Dr. Akinwumi A. Adesina, President, African Development Bank Group (AfDB), says there is a need to create a world that is equitable, stable and a world where we bear in mind that the needs of others and not only what we need immediately.
He said the challenges of the world currently, from the COVID-19 pandemic, climate change, rising debt, food insecurity, and conflicts, were keeping the lid on development globally.
Dr Adesina was speaking at the 2023 Kofi Annan Eminent Speakers’ Lecture at an online event organised by the African Development Bank Group’s (AfDB) African Development Institute (ADI).
The session, titled “The Changing Global Development Finance Architecture: Implications for Multilateral Development Banks post COVID-19,” also featured Dr Jim Yong Kim, a former president of the World Bank.
He said the global development boat was leaking, and the consequences would be devastating, unless “we seal the leaking areas.”
He said at the top of the leakage was climate change which posed existential risks for the world and “we must do all we can to keep global warming to no more than 1.5 degree Celsius. We need innovations to power the world better with renewable energy.”
The President said there was too much hunger in the world, and it was not acceptable that over 2.3 billion people in the world go hungry.
“God did not create stomachs to go empty, He created them to be filled and there must be a hunger-free world,” he added.
He said the inability to cope with global health pandemics, coupled with the Covid-19 pandemic had taught the world how important it was to have global pandemic preparedness and ensure no one was left behind in access to affordable health care.
He said in Africa, development financing needs were huge and widening and AfDB estimated that Africa faced a financing gap of $1.2 trillion through 2030 to finance the SDGs and adapt to climate change.
The President said the financing requirements for Africa’s Nationally Determined Contributions under the Paris climate agreement were estimated at $277 billion annually until 2030.
Current flows of climate finance to Africa are far short of that, at just $30 billion in 2019/2020 and much of the available climate finance is concentrated in a few developed countries, and very little is available to support adaptation, which is Africa’s most urgent need.
He said there was no doubt that the global financial architecture was failing development in the world as it faced multiple global challenges.
He said the global financial architecture needed to be reformed and transformed to tackle more effectively global challenges, and to accelerate the achievement of the Sustainable Development Goals (SDGs).
“We must ensure equal opportunities for all. Regardless of one’s economic, social, or racial background, we must create a level playing field for a more just, fair, and equitable world,” he added.

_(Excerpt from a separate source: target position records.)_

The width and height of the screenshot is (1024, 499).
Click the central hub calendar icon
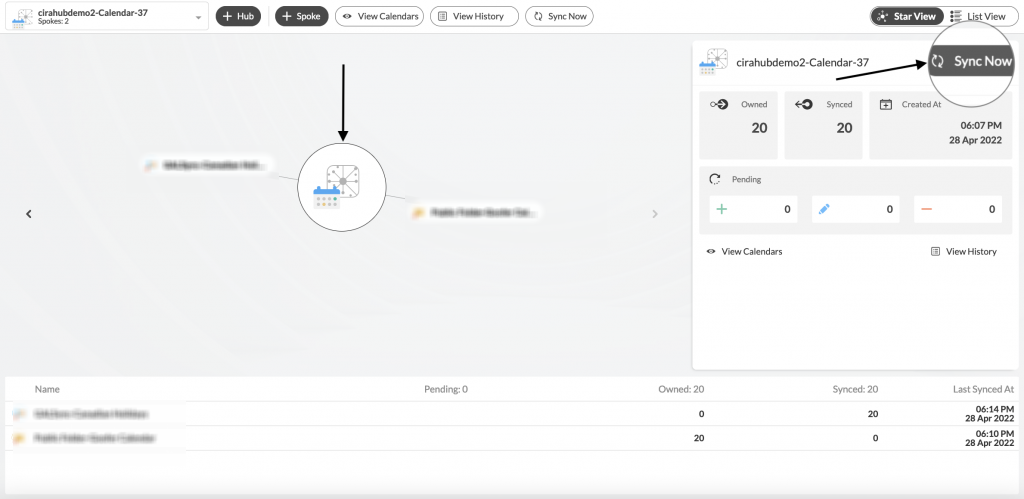342,187
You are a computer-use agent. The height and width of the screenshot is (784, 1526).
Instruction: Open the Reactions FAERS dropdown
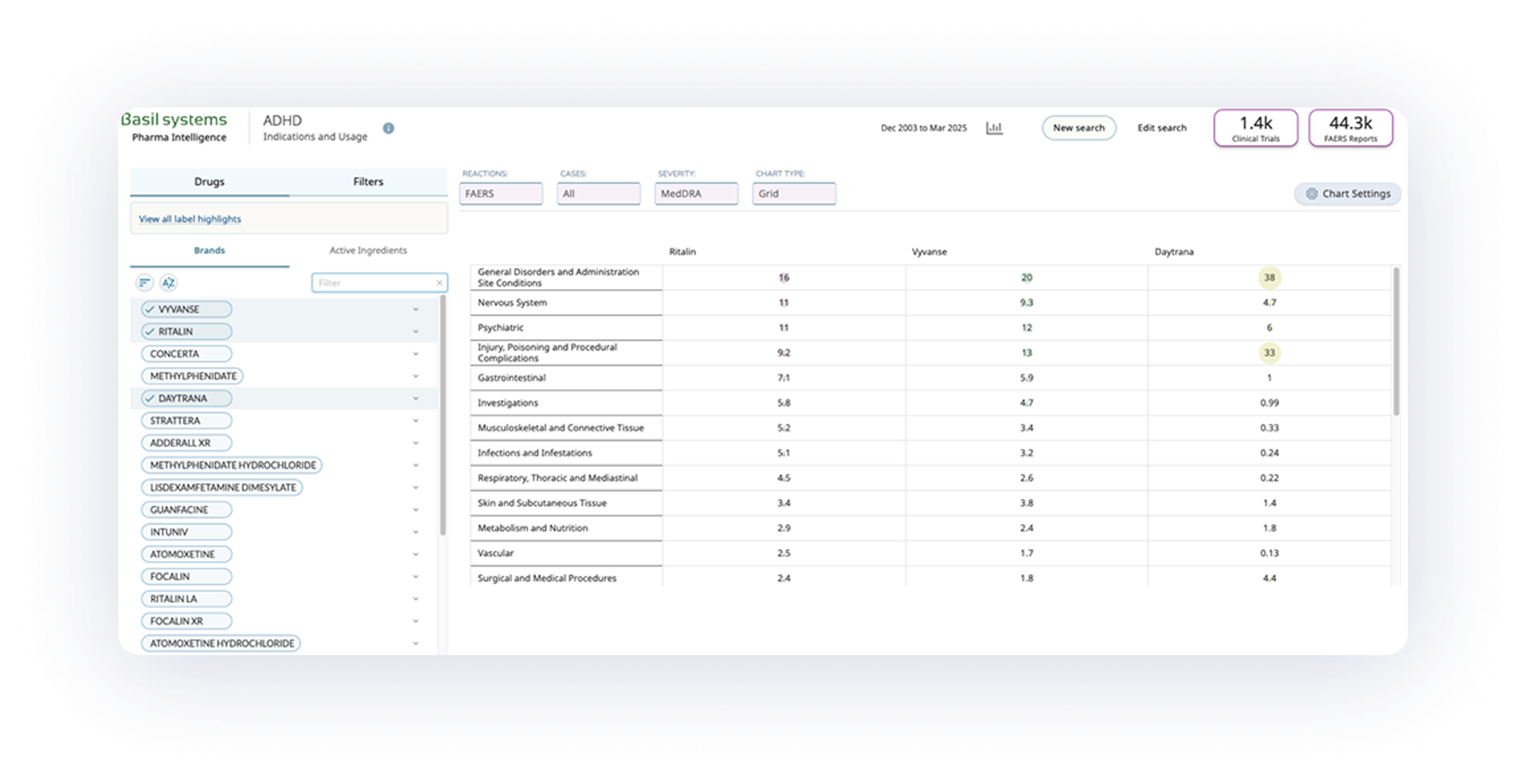click(x=500, y=194)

Dr Adesina said Multilateral Development Banks (MDBs) played a unique role in tackling global development challenges.
By their nature, they are positioned to respond to global economic shocks, finance the needs of the SDGs, address rising fragility, and mobilize funding required to address climate change.
He said it was estimated that the new global challenges would require a tripling of financing from MDB, a doubling of bilateral aid, a significant increase in concessional lending and a massive rise in the flow of private capital.
He called on stakeholders to move from “billions of dollars’ to ’trillion of dollars”.
The G20 has called for significantly raising the ambition of the multilateral development banks, expanding resources for them to do more, improving their ability to take risk, optimising their balance sheets, deploying more financial innovations, and leveraging the private sector.
Critically, there is the need to work collectively as a system to effectively deploy knowledge, risk mitigation instruments and concessional financing at scale.